アクアリウムは理科の実験?「なんとなく」を排除するための数値管理

・初の海水飼育は巻貝

水槽を立ち上げてからずいぶん時間が経過しましたが、今回はその後の経過をまとめます。立ち上げ直後にはさまざまなトラブルもありましたが、今は巻貝たちが元気に動き回る環境まで整えることができました。日々、彼らの動きを見ているだけで癒やされています。

毎日観察していると、本当に面白いものです。長い目を貝の間からスッと出してキョロキョロと周囲をうかがう姿など、見れば見るほど飽きません。

巻貝の様子

砂に半分潜ってじっとしているときは少し心配にもなりますが、目のある位置がわかってきたので「虫眼鏡」で覗くと、実は活発に動き回っています。今の環境では苔が少なく餌不足が懸念されたため、専用の餌を少量ずつ与える工夫も始めました。

・八重山ギンポ、スタポ、ウミアザミの仲間入り

巻貝たちが元気に過ごせていることを確認し、数週間後、いよいよ本格的なサンゴ飼育をスタートさせることにしました。新たに迎えた仲間たちを紹介します。

  • 八重山ギンポ:ダイビングでもよく出会う愛嬌者。苔を食べてくれるそうなので、今後の活躍に期待です!
  • スターポリプ:水流に揺れる「緑の絨毯」のような美しさは格別です。導入2日目から元気にゆらゆらと揺れていて安心しました。
  • ウミアザミ:名物である「パクパク」とした動きはまだ見られていませんが、早く元気な姿を見られる日を楽しみにしています。
水槽内の様子
メンテナンスの様子

これに合わせて、水質測定の項目も大幅に追加しました。これまでの「塩分濃度」「水温」に加え、「KH」「PH」「PO4」「NO2」「NO3」も計測することに。しかし、実際に試薬を使ってチェックを始めると、大きな壁にぶつかりました。

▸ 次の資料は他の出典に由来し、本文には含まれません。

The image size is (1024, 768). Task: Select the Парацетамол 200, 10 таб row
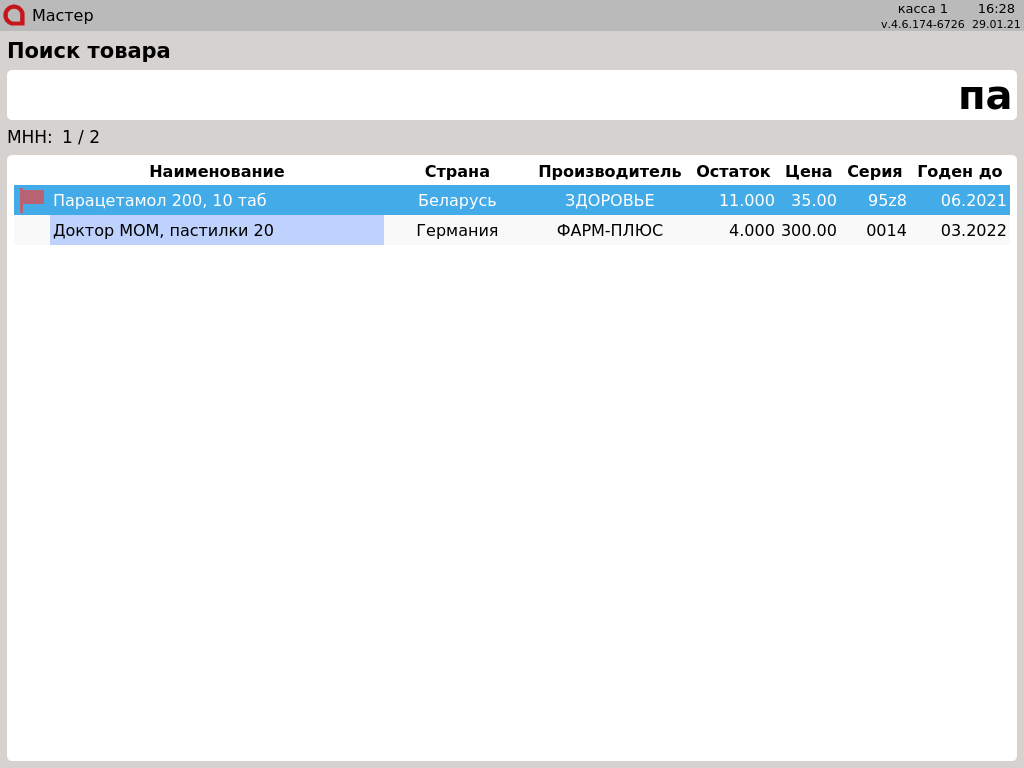click(160, 200)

検査薬の「色判定」が、自分の目ではどうしても難しいのです。

「このピンク色は20ppmなのか? それとも50ppmなのか?」――この曖昧さが、水槽管理の不安要素となってしまいました。そこで今後は、デジタルチェッカーなどの高精度な計測ツールを導入し、客観的な数値で水槽の状態を把握していくことに決めました。

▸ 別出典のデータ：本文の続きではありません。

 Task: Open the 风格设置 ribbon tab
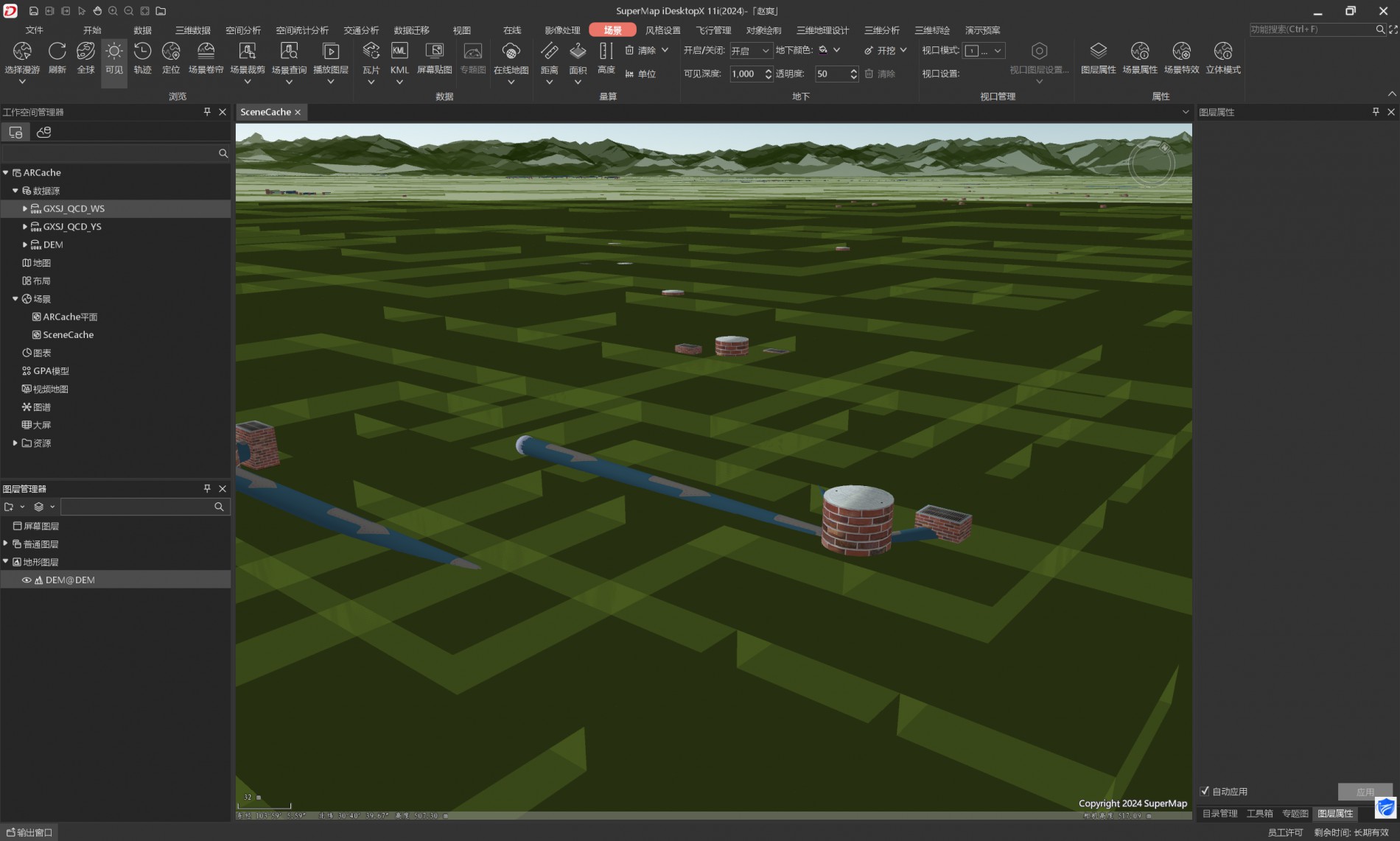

測定の結果、NO3(硝酸塩)が少し高い値を示していました。巻貝への給餌が多かったのか、バクテリアの定着が追いついていないのかは分かりませんが、早急な対応が必要なようです。

当面は給餌量を控えめにして様子を見つつ、汚れが目立ってきたプロテインスキマーの清掃と、サンプ底に溜まったゴミの除去を実施しました。一気に環境を変えすぎるのはリスクもありますが、これで安定に向かうことを期待しています。この清掃作業が数値にどう影響するのかを記録・分析することで、自分自身の水槽に合った「適正な管理サイクル」が見えてくると確信しています。

・海水水槽の観測記録をシステム化する

水質データを日々記録するにあたり、もっとスマートに管理したいと思い、AIに相談してみました。すると「Google フォームを活用するのが一番手軽で便利だ」というアドバイスをもらい、早速構築してみました。

  1. Google フォームを作成:スマホのホーム画面にアイコンを置くことで、専用アプリのような感覚でアクセス可能に
  2. 入力項目の設定:気温、水温、塩分濃度、測定した水質データなどを入力できるように設定
  3. スプレッドシートへ自動保存:送信ボタンを押すと、自動的にGoogle スプレッドシートへ行として記録される仕組み

専門知識がなくても、スマホから専用アプリのように記録をつけられる環境があっという間に完成しました。これからは毎日のデータを手軽に入力し、数値の推移を客観的に追いかけていきたいと思います。

さて、清掃と環境改善でNO3の数値はどのように変化するのか……次回の更新でその結果をご報告します。お楽しみに!